### WORK TO BE COMPLETED
Look through the material below and show every line with the word "This".

### GIVEN ENTRIES

↓

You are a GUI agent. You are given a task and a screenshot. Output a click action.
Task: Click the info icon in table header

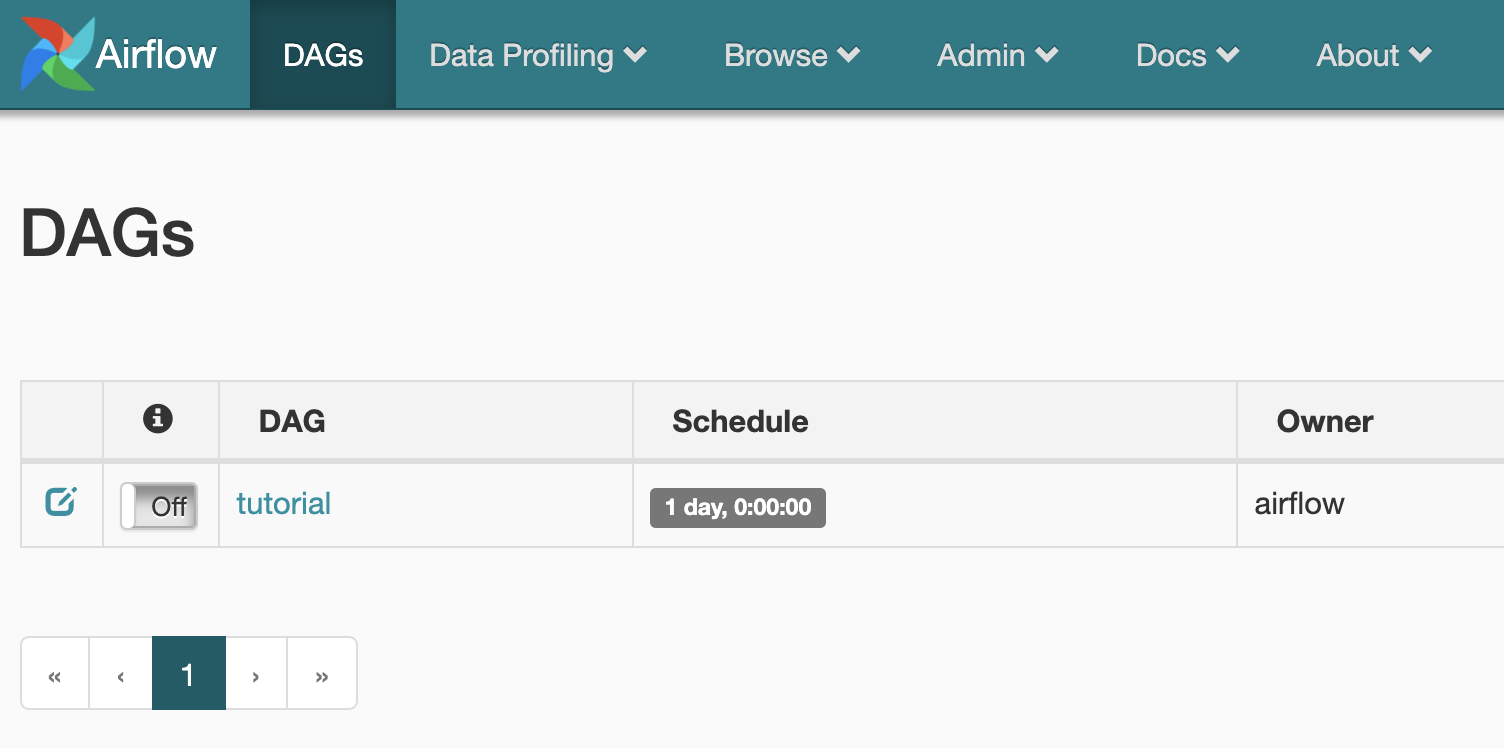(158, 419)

↑
↓

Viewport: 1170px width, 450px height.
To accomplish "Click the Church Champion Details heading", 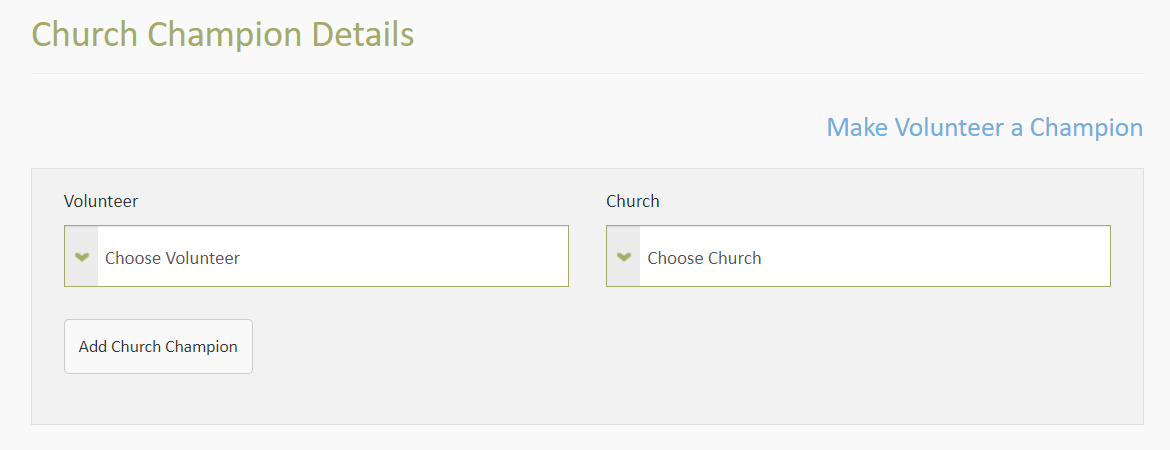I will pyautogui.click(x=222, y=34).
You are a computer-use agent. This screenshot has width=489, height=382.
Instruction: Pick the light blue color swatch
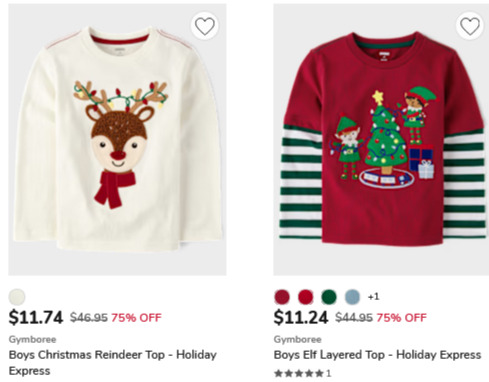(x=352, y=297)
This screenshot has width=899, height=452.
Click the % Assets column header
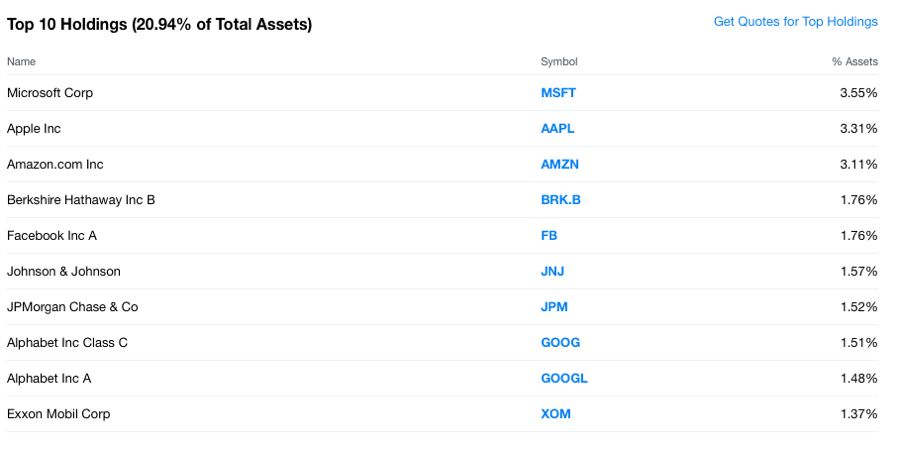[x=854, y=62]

↑

### EXERCISE RESPONSE
You are a computer-use agent. This screenshot has width=489, height=382.
This screenshot has width=899, height=452.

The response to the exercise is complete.